From 25th August to the 9th September.
This is three events rolled into one, a religious core, an Autumn Feria and a Romería, all taking place within the same week as the heat of summer dies down.
The Fiestas of the Santos Mártires San Abdón and San Senén.
The main religious acts of these fiestas take place in the July, the Fiestas patronales of these 2 patron saints of the town. Originally the acts which accompanied the fiestas, including the bull running, the encierros, took place alongside these religious celebrations, but the two parts were separated in the 19th century and held at different times of the year, mainly due to the heat of summer.
The autumn feria centres around the age-old traditions of livestock Ferias like this one dating back to the mediaeval autumn fairs. After the heat of the summer, the ganaderos would bring their livestock down to the Ferias for sale, and the events grew into sociable occasions with entertainments, music and plenty of other goods and services on offer for the duration.

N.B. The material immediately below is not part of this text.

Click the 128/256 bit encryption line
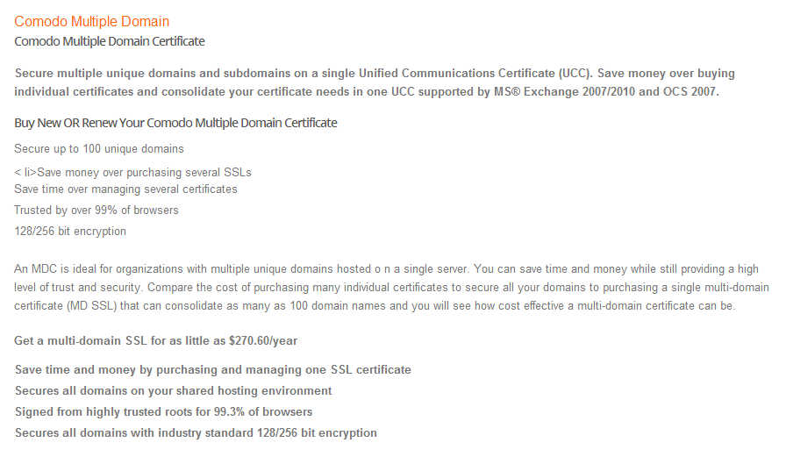Screen dimensions: 786x457 70,231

Murcia has a number of livestock fairs in September, and this one in Calasparra focuses on the two great obsessions of the area rice and bullfighting.

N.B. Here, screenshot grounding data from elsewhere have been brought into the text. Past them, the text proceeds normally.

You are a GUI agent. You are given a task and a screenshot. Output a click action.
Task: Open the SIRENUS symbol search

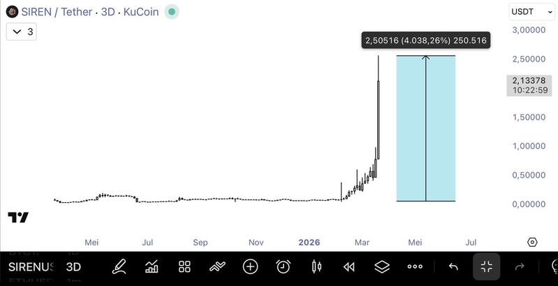pyautogui.click(x=30, y=267)
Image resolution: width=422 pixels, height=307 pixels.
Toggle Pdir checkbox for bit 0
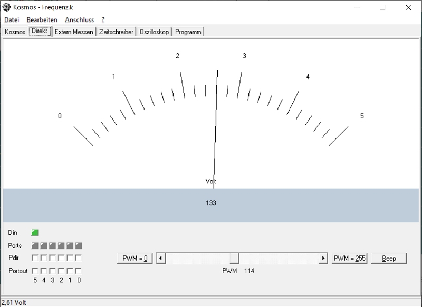[x=79, y=258]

The Feria begain in the nineteenth century, when the council were trying to revitalise the economy following economic recession, merging the activities of the religious celebrations of the two patrons with the livestock sales.

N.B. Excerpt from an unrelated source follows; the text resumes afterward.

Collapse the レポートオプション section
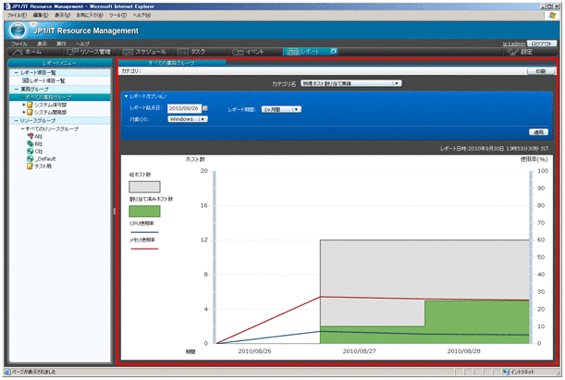The image size is (565, 380). (x=126, y=96)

Nowadays, there is no livestock fair at the heart of this feria, bullfighting having become the core element of the week, although the events which draw even more people than the bullfighting are the encierros, the bullrunning, which takes place at 10am every morning for the duration of the 6 days of the bullfights.
This is a similar activity to the run at Pamplona, but not through such a dangerous course. At 10am, the bulls which will be participating in the evening events run a 1 km course through town, with the young bloods running in front of them. It's over in about 5 minutes, and is televised for those who would rather enjoy the safety of home than risk being down in the streets as the bulls run. People do get injured, normally because they trip or become over-confident.
Whilst many expats are offended by any coverage relating to bullfighting, it's very difficult to separate the Feria from the bullfighting, as there is such a strong following in the north-west of the region for bullfighting. Nearby Caravaca and Cehegín both have busy permanent bullrings and the bullfights during this week are inevitably fully sold-out.
Having been made very aware of the anti-bullfighting sentiments of some readers, no programmes are included on the site, although the encierros are put in to the what´s on section as they attract thousands of spectators, amongst them many ex-pats. In addition, you´ll find the Recinto ferial set up at the end of Gran Vía, with a tapas route running, rice and plenty of beer on sale, and the inevitable stalls which accompany the Ferias, as well as fairground and musical entertainments.
Romería of the Esperanza
The Virgen de la Esperanza has been venerated in Calasparra since the early 17th century, and although she was brought down into the town sporadically over a period of several hundred years, this Romería in her honour didn´t begin until the early 20th century.
She was named Patrona of the town in 1840.